Nas televisões, no chamado horário nobre, à noite, quando é de esperar que a família esteja toda reunida em casa, TAMBÉM passam programas interessantes, ao lado de outros que claramente o não são.
O concurso "Uma canção para ti" é um programa que me parece estar no fio da navalha, ali mesmo na fronteira muito estreita entre um bom programa de entretenimento familiar e um programa (mais um!) de exploração comercial desonesta da alegria das crianças e da ingenuidade das famílias.
Ontem calhou, em Coimbra, entrar numa grande superfície comercial para uma compra de conveniência. Quando cheguei à caixa de pagamento, enquanto esperava a minha vez, olhei a prateleira das revistas que ali estava mesmo à minha frente e em duas delas vi fotografias do pequeno David Gomes a ocupar quase toda a capa, e noutra a fotografia dele também lá estava, só que bem mais discreta.
O David é um rapazinho que me tem encantado - e tem, pelos vistos, encantado muita gente por esse País fora - com a sua voz, as suas interpretações musicais, a alegria contagiante do seu sorriso aberto e a expressividade artística do seu corpo, no concurso dominical da TVI, "Uma canção para ti".

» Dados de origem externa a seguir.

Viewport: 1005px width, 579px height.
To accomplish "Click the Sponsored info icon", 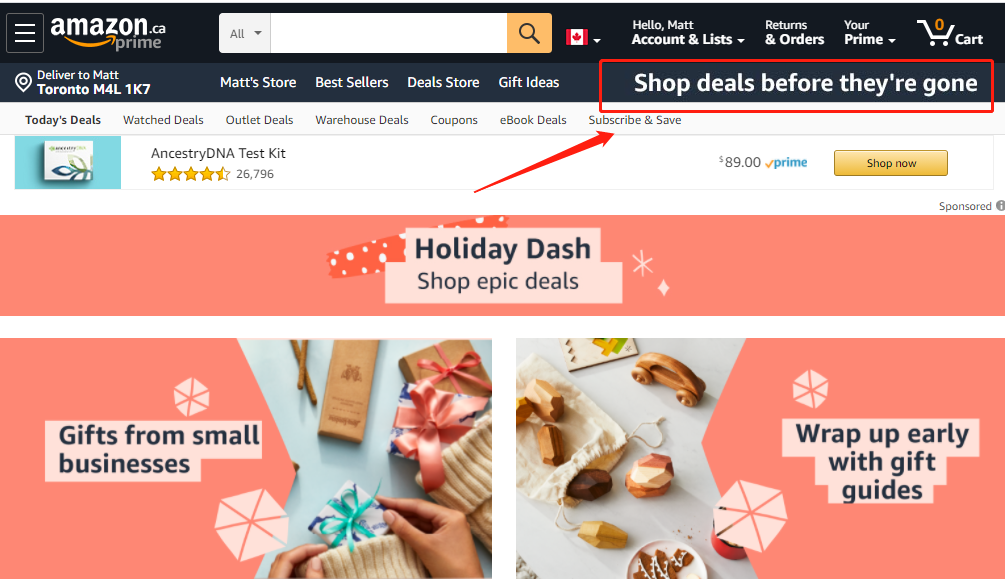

Foram certamente um sonho e um prazer de criança que o levaram ao casting, primeiro e ao palco, depois. Na sociedade que inventámos, ele tem direito a esse sonho e a esse prazer. E a todos nós que pululamos à sua volta cabe a responsabilidade de o educar convenientemente; ou de o respeitar na verdura dos seus anos.

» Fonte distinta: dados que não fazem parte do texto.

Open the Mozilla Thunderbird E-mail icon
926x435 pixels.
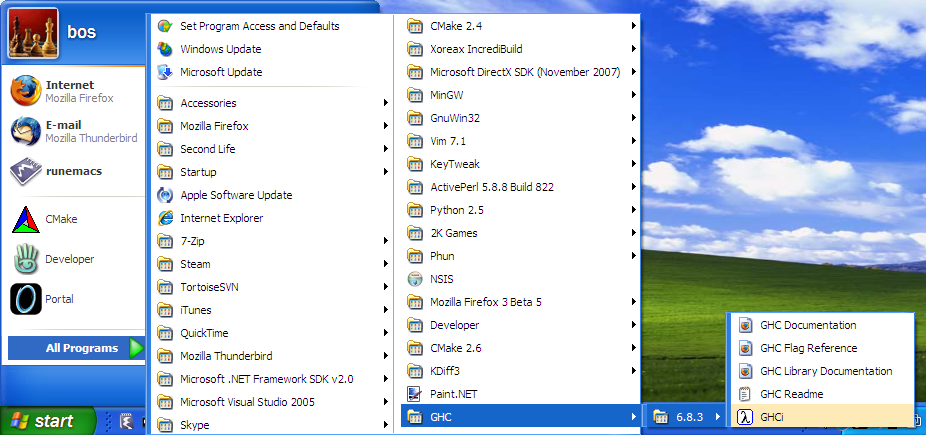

É isso mesmo: à comunicação social cabe TAMBÉM o dever de o educar ou de o respeitar.
Imagine-se, pois, o rapazinho, ali, no meu lugar, a ver as suas fotografias, legendadas por estes títulos, respectivamente nas revistas "Ana", "TV guia" e "Maria":
- Menino de ouro não consegue ser feliz, vencedor antecipado provoca revolta
- Racismo na família, "O Sr. José Luís (avô de David Gomes) é um racista!"!
- David Gomes, Mãe proibida de falar
O mais pequenino lamento - um eufemístico lamento - que aqui posso deixar vem-me da memória dos versos de Augusto Gil: "Mas as crianças, Senhor, / Porque lhes dais tanta dor?! / Porque padecem assim?!"
Ou o versículo bíblico, que cito de cor, também na fronteira entre o literal e o metafórico: "Fala, ancião, porque isso te compete. Mas com discrição, não perturbes a música."